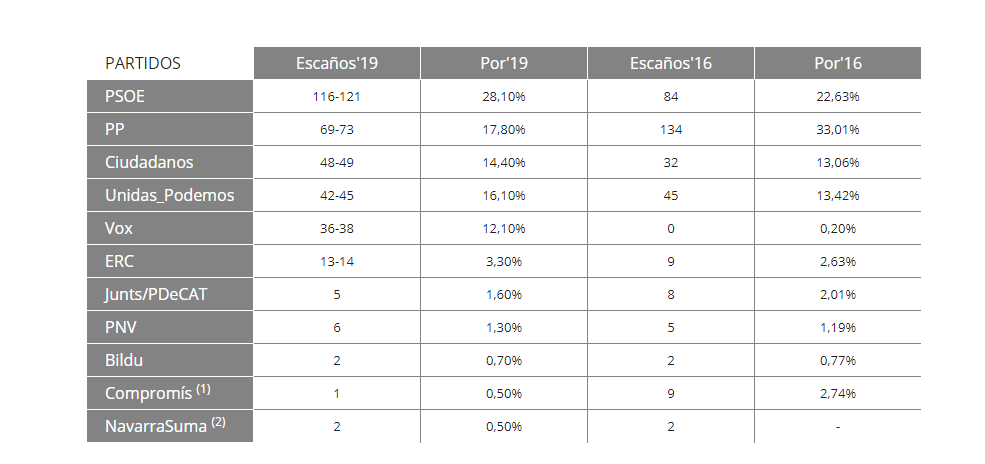Select the Por'16 column header
This screenshot has height=464, width=985.
pyautogui.click(x=837, y=63)
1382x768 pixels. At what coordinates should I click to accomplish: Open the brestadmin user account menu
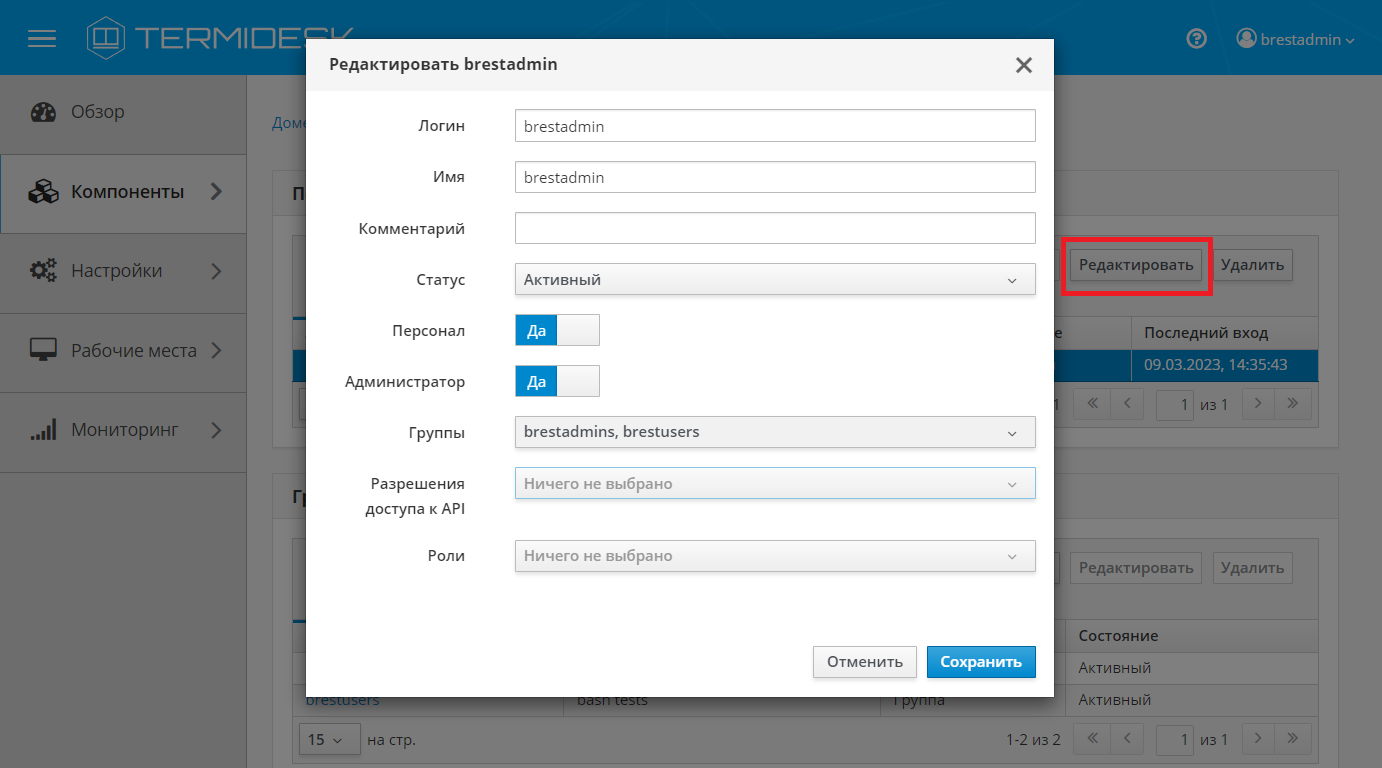[1296, 39]
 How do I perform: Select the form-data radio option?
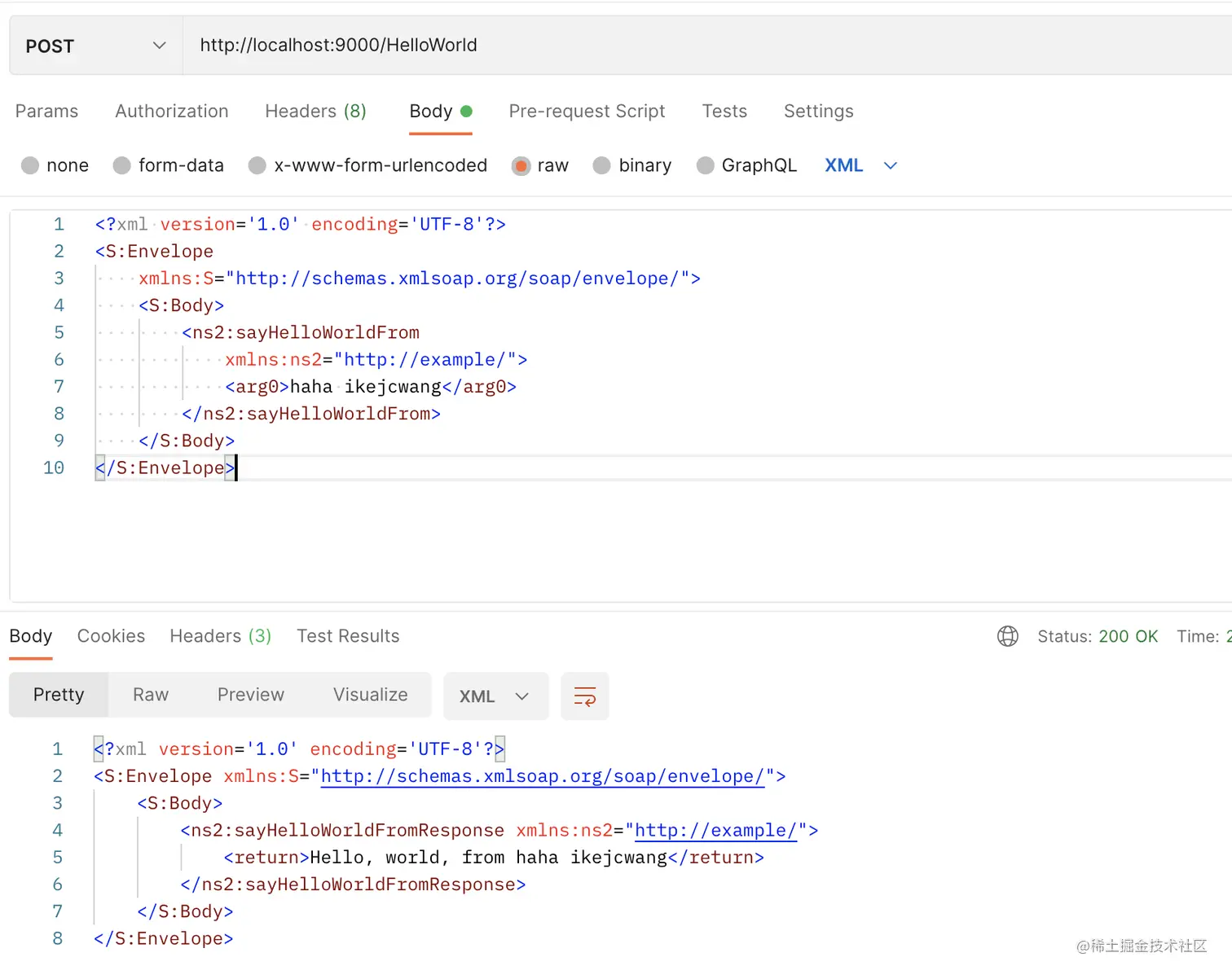pos(122,165)
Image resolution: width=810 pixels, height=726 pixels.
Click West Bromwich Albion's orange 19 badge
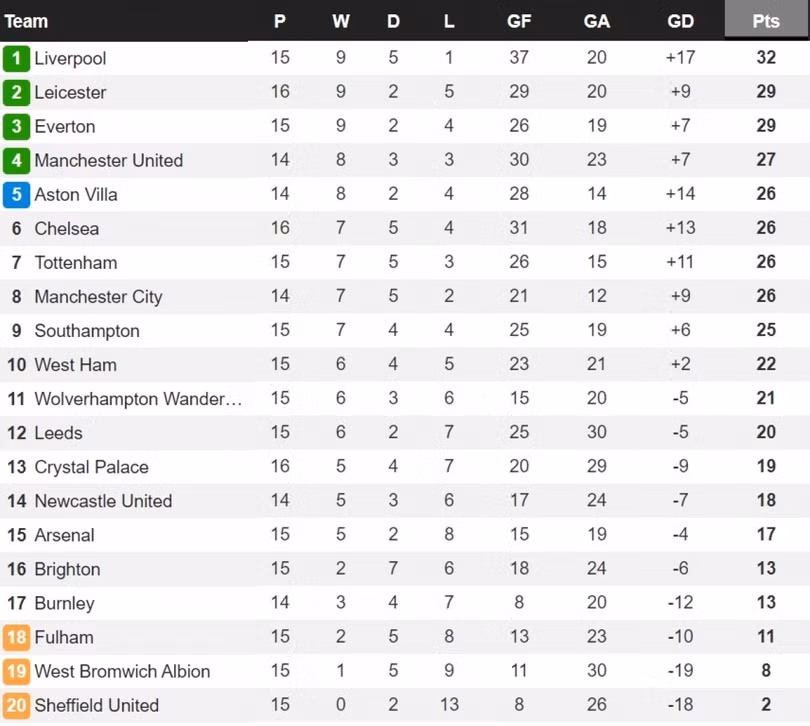tap(16, 671)
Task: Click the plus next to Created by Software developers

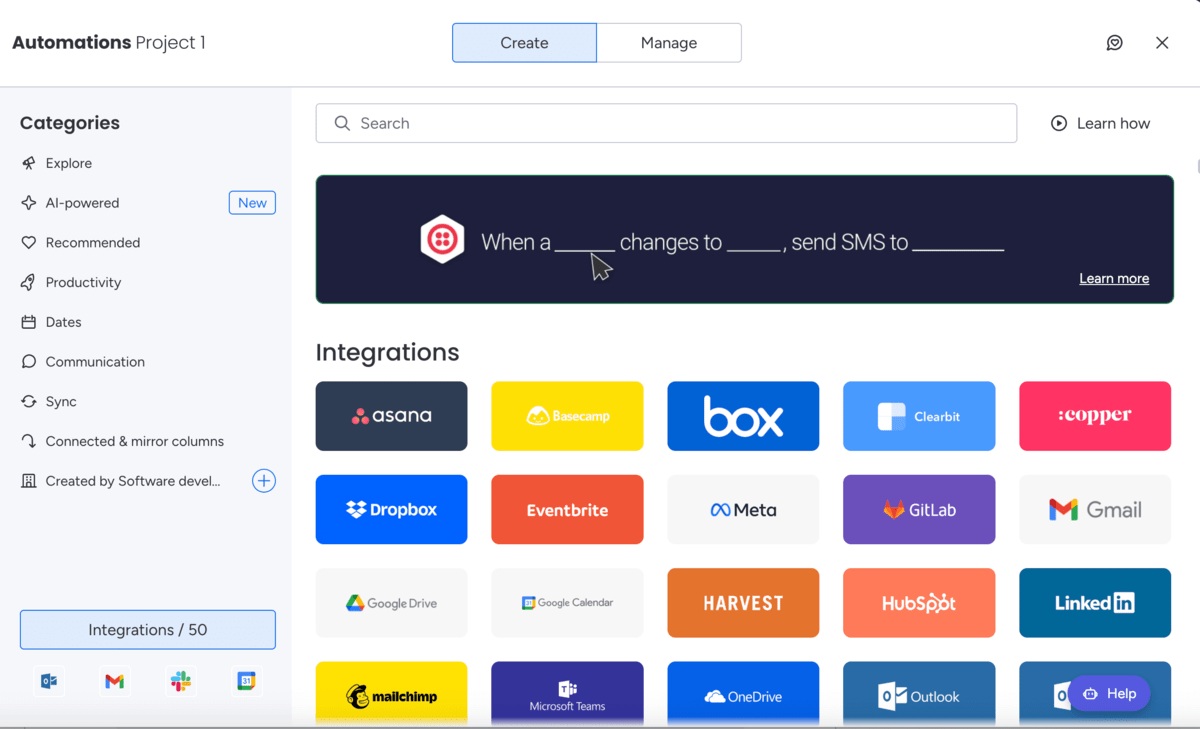Action: (263, 481)
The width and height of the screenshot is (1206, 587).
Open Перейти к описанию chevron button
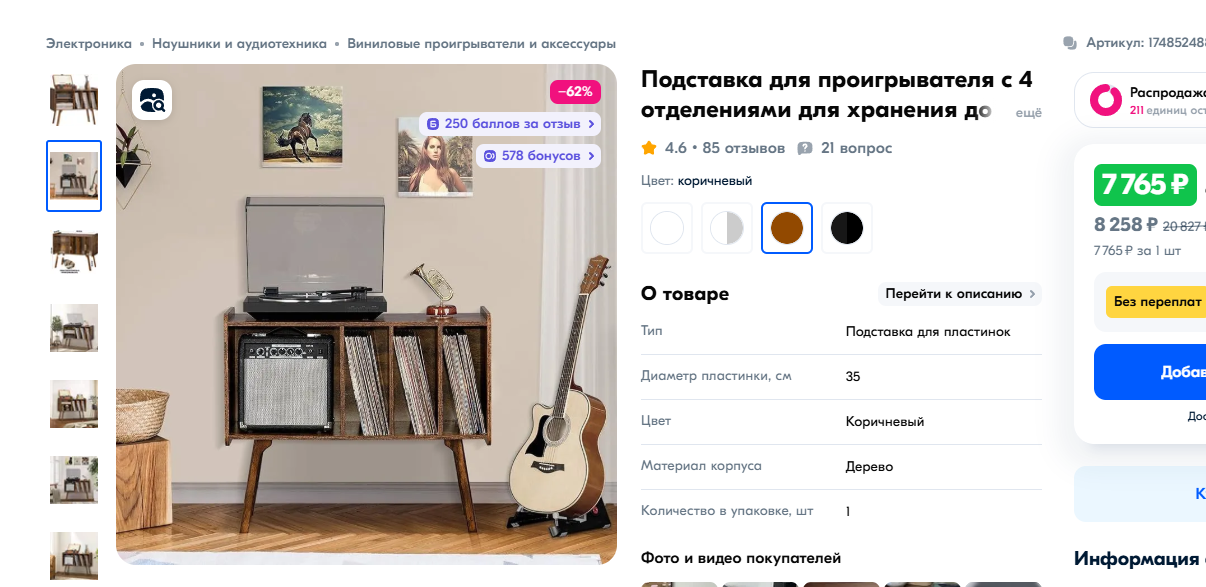(960, 294)
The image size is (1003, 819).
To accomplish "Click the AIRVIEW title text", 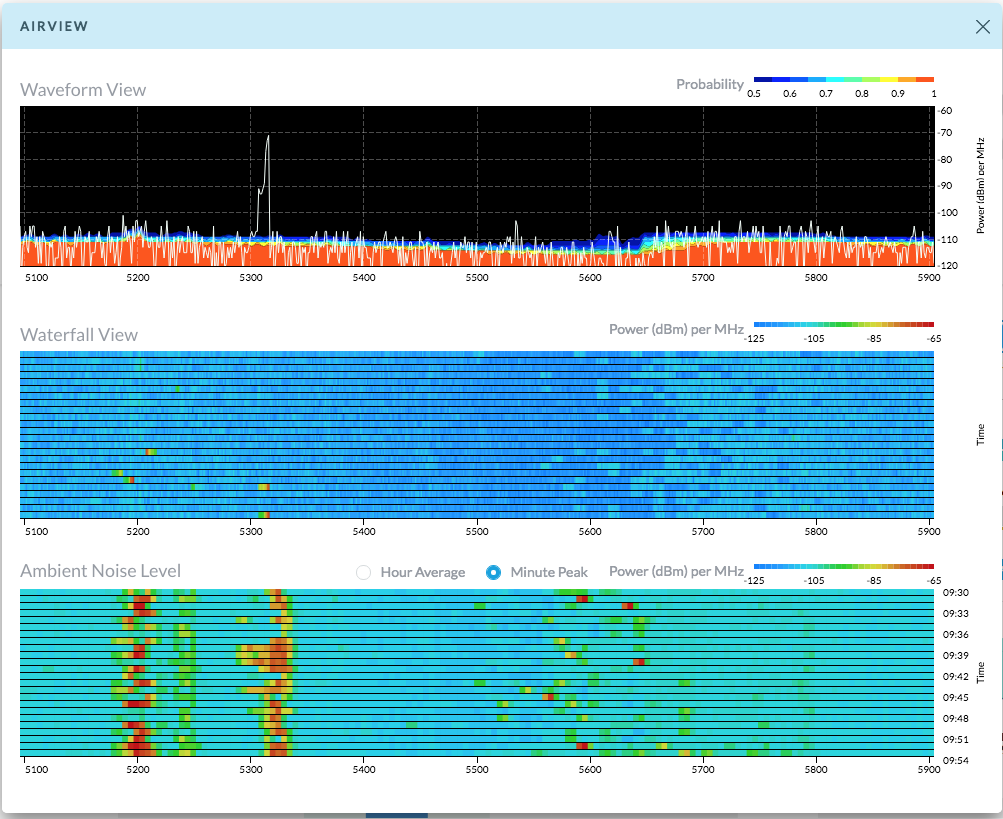I will 54,26.
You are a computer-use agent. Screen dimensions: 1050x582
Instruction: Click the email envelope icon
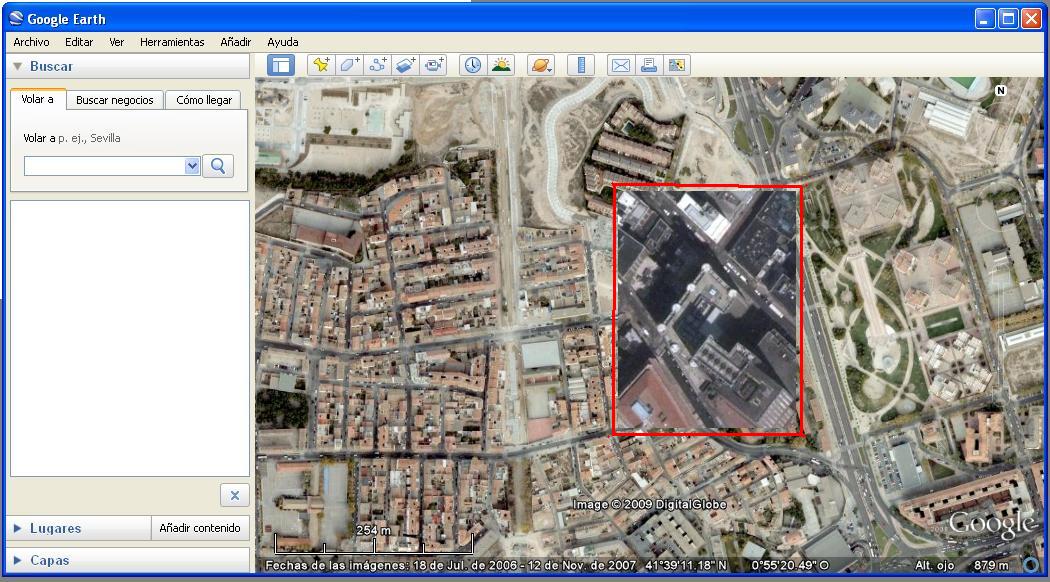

> **The task**:
Output only the stretch above from the line with "1382x768 pixels. At" through the line with "The width and", reproduced exactly. Exclude pictures.

> **Reply to the task**:
1382x768 pixels. At what coordinates should I click to accomplish: Open the brestadmin user account menu
[1296, 39]
 How do I perform: Select the form-data radio option?
pos(122,165)
Image resolution: width=810 pixels, height=726 pixels.
Click West Bromwich Albion's orange 19 badge
tap(16, 671)
Task: Click the plus next to Created by Software developers

Action: (263, 481)
The width and height of the screenshot is (1206, 587).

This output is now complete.